■ **What to work on**:
Each record needs to be transcribed exactly.

--- START ---

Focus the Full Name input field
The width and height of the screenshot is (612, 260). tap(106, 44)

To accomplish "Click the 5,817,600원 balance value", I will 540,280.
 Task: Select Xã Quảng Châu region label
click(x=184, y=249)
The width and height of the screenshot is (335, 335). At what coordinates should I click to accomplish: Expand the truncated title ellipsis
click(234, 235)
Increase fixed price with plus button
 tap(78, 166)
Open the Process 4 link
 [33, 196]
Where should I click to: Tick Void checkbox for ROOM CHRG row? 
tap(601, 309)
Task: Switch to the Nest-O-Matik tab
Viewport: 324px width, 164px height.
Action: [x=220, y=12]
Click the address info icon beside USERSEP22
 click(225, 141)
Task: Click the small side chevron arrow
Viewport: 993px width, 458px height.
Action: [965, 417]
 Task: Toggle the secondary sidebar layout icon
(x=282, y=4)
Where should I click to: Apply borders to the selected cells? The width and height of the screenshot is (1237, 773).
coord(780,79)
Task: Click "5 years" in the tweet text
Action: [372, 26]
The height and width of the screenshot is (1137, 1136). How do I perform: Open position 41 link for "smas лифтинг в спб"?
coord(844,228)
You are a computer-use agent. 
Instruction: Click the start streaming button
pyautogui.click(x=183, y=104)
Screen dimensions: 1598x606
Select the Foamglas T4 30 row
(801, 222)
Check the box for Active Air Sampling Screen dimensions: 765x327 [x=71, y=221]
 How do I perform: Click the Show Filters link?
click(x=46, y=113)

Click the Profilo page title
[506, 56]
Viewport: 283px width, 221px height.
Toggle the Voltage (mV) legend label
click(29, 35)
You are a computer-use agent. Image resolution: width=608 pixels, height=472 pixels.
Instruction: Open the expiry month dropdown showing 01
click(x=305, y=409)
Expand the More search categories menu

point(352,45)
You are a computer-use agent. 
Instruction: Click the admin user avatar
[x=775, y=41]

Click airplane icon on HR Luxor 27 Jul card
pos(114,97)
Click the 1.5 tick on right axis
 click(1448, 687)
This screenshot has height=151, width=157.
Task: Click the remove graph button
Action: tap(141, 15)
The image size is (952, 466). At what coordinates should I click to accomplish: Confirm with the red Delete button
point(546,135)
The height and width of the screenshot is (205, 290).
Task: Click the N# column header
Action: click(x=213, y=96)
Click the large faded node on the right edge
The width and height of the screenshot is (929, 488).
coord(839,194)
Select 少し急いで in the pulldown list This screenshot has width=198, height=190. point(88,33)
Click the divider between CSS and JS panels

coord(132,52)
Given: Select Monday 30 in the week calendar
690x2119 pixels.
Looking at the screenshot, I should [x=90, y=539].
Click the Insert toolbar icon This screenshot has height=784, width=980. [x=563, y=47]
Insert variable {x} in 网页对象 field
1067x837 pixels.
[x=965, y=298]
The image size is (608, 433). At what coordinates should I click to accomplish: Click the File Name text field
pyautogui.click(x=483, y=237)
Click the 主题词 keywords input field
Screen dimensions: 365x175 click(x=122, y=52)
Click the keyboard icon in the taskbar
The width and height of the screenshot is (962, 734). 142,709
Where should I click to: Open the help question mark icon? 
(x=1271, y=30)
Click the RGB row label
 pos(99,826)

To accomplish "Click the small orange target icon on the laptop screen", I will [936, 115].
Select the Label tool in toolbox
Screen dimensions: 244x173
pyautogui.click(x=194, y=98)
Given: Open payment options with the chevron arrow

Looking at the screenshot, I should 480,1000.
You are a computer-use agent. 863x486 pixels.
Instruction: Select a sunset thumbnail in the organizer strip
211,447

--- END ---

■ **Completed task**:
Focus the Full Name input field
The width and height of the screenshot is (612, 260). tap(106, 44)

To accomplish "Click the 5,817,600원 balance value", I will 540,280.
 Task: Select Xã Quảng Châu region label
click(x=184, y=249)
The width and height of the screenshot is (335, 335). At what coordinates should I click to accomplish: Expand the truncated title ellipsis
click(234, 235)
Increase fixed price with plus button
 tap(78, 166)
Open the Process 4 link
 [33, 196]
Where should I click to: Tick Void checkbox for ROOM CHRG row? 
tap(601, 309)
Task: Switch to the Nest-O-Matik tab
Viewport: 324px width, 164px height.
Action: [x=220, y=12]
Click the address info icon beside USERSEP22
 click(225, 141)
Task: Click the small side chevron arrow
Viewport: 993px width, 458px height.
Action: [965, 417]
 Task: Toggle the secondary sidebar layout icon
(x=282, y=4)
Where should I click to: Apply borders to the selected cells? The width and height of the screenshot is (1237, 773).
coord(780,79)
Task: Click "5 years" in the tweet text
Action: [372, 26]
The height and width of the screenshot is (1137, 1136). How do I perform: Open position 41 link for "smas лифтинг в спб"?
coord(844,228)
You are a computer-use agent. 
Instruction: Click the start streaming button
pyautogui.click(x=183, y=104)
Screen dimensions: 1598x606
Select the Foamglas T4 30 row
(801, 222)
Check the box for Active Air Sampling Screen dimensions: 765x327 [x=71, y=221]
 How do I perform: Click the Show Filters link?
click(x=46, y=113)

Click the Profilo page title
[506, 56]
Viewport: 283px width, 221px height.
Toggle the Voltage (mV) legend label
click(29, 35)
You are a computer-use agent. Image resolution: width=608 pixels, height=472 pixels.
Instruction: Open the expiry month dropdown showing 01
click(x=305, y=409)
Expand the More search categories menu

point(352,45)
You are a computer-use agent. 
Instruction: Click the admin user avatar
[x=775, y=41]

Click airplane icon on HR Luxor 27 Jul card
pos(114,97)
Click the 1.5 tick on right axis
 click(1448, 687)
This screenshot has height=151, width=157.
Task: Click the remove graph button
Action: tap(141, 15)
The image size is (952, 466). At what coordinates should I click to accomplish: Confirm with the red Delete button
point(546,135)
The height and width of the screenshot is (205, 290).
Task: Click the N# column header
Action: click(x=213, y=96)
Click the large faded node on the right edge
The width and height of the screenshot is (929, 488).
coord(839,194)
Select 少し急いで in the pulldown list This screenshot has width=198, height=190. point(88,33)
Click the divider between CSS and JS panels

coord(132,52)
Given: Select Monday 30 in the week calendar
690x2119 pixels.
Looking at the screenshot, I should [x=90, y=539].
Click the Insert toolbar icon This screenshot has height=784, width=980. [x=563, y=47]
Insert variable {x} in 网页对象 field
1067x837 pixels.
[x=965, y=298]
The image size is (608, 433). At what coordinates should I click to accomplish: Click the File Name text field
pyautogui.click(x=483, y=237)
Click the 主题词 keywords input field
Screen dimensions: 365x175 click(x=122, y=52)
Click the keyboard icon in the taskbar
The width and height of the screenshot is (962, 734). 142,709
Where should I click to: Open the help question mark icon? 
(x=1271, y=30)
Click the RGB row label
 pos(99,826)

To accomplish "Click the small orange target icon on the laptop screen", I will [936, 115].
Select the Label tool in toolbox
Screen dimensions: 244x173
pyautogui.click(x=194, y=98)
Given: Open payment options with the chevron arrow

Looking at the screenshot, I should 480,1000.
You are a computer-use agent. 863x486 pixels.
Instruction: Select a sunset thumbnail in the organizer strip
211,447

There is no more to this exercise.